The Correct Answer is (G) — This question requires you to find a similarity between Scientist 1 and Scientist 2’s claims. Looking at the graphs in the answer choices, you’ll see that you need to think in terms of number of polar bears seen in different locations. Both scientists claim that polar bears are migrating away from their natural habitat, either northward (Scientist 2) or southward (Scientist 1), so you should look for a graph with relatively few polar bears in their natural habitat—this allows you to eliminate (F). If both scientists are correct, there should also be more bears both south and north of their natural habitat than in their natural habitat, which corresponds with the graph in (G). Both (H) and (J) are incorrect because they only support one of the scientists claims.

3.

The Correct Answer is (D) — This is a complicated question: it asks you to find something in Scientist 2’s passage that would make it hard to believe Scientist 1’s argument. Scientist 1 argues that polar bears are migrating southward due to melting ice. If polar bears are observed migrating northward, as Scientist 2 claims, then this observation would weaken Scientist 1’s argument, and the answer is (D). (A) is incorrect because it is actually an observation made by Scientist 1, so it wouldn’t weaken her argument. If you chose (A), you may have gotten your scientists mixed up. (B) is tempting but incorrect because it is a general observation about polar bears, which “typically reside in or near the Arctic Circle.” It wouldn’t weaken Scientist 1’s argument because polar bears could migrate south and still be found within the Arctic Circle. (C) is incorrect because Scientist 2 states that polar bears do not have white fur, but translucent fur that merely appears white. Furthermore, the color of polar bear fur is irrelevant to Scientist 1’s argument; if polar bears hunt in the icy ocean, as Scientist 1 claims, then their having white fur might actually help them, strengthening Scientist 1’s argument.

4.

The Correct Answer is (H) — This question asks you to find the common ground between both scientists’ views.
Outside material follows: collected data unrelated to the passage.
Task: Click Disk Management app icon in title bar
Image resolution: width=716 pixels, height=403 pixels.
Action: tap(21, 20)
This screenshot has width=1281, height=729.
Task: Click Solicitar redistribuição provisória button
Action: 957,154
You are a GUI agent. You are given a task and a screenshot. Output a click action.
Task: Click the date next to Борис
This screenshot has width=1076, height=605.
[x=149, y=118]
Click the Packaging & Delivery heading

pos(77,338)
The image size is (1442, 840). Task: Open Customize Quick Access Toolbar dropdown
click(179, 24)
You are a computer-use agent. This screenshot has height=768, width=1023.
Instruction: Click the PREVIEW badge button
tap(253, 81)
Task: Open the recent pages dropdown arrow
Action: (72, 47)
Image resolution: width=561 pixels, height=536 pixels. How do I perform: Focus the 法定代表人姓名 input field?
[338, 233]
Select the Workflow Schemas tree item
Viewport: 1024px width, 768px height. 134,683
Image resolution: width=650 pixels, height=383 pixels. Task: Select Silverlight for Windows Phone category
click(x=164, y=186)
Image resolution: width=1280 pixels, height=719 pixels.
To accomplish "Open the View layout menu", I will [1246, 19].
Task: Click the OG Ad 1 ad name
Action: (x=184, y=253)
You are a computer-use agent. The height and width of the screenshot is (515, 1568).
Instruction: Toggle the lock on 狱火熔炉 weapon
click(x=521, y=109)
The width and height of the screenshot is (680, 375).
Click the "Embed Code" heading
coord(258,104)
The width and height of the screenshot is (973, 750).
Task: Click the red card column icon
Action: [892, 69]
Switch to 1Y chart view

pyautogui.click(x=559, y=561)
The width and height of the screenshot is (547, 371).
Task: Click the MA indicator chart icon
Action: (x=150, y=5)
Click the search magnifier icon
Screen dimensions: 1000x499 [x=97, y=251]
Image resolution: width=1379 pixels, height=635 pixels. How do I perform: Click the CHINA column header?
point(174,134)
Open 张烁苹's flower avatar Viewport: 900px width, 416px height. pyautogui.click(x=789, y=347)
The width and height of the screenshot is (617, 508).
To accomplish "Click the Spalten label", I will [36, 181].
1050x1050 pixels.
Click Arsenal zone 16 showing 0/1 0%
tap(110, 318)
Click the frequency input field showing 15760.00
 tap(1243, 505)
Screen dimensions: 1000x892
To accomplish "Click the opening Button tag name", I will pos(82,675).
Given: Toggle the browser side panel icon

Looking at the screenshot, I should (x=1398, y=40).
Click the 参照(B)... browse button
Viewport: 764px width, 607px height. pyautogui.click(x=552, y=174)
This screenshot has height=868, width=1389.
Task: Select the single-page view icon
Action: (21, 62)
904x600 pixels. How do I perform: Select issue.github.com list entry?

Usually, the introductory paragraphs of a Conflicting Viewpoint passage will only include information that both scientists agree with—in this case, that polar bears are migrating, and are affected by global warming. Sure enough, if you check each scientist’s claims, you’ll find that they both claim that global warming causes polar bears to migrate. While (F) and (G) both say that polar bears migrate, their reasoning only agrees with either Scientist 1’s or Scientist 2’s views, respectively, so you can eliminate them. (J) is incorrect because it says that global warming has no effect on polar bears, which is false.

5.

The Correct Answer is (A) — Scientist 1 says that polar bears need to rest while swimming in order to successfully hunt seals, so the new study presented in this question supports Scientist 1’s argument, which allows you to eliminate (B) and (D). Scientist 2’s argument has nothing to do with swimming or rest, so the new study does not support her argument, and (C) must be wrong.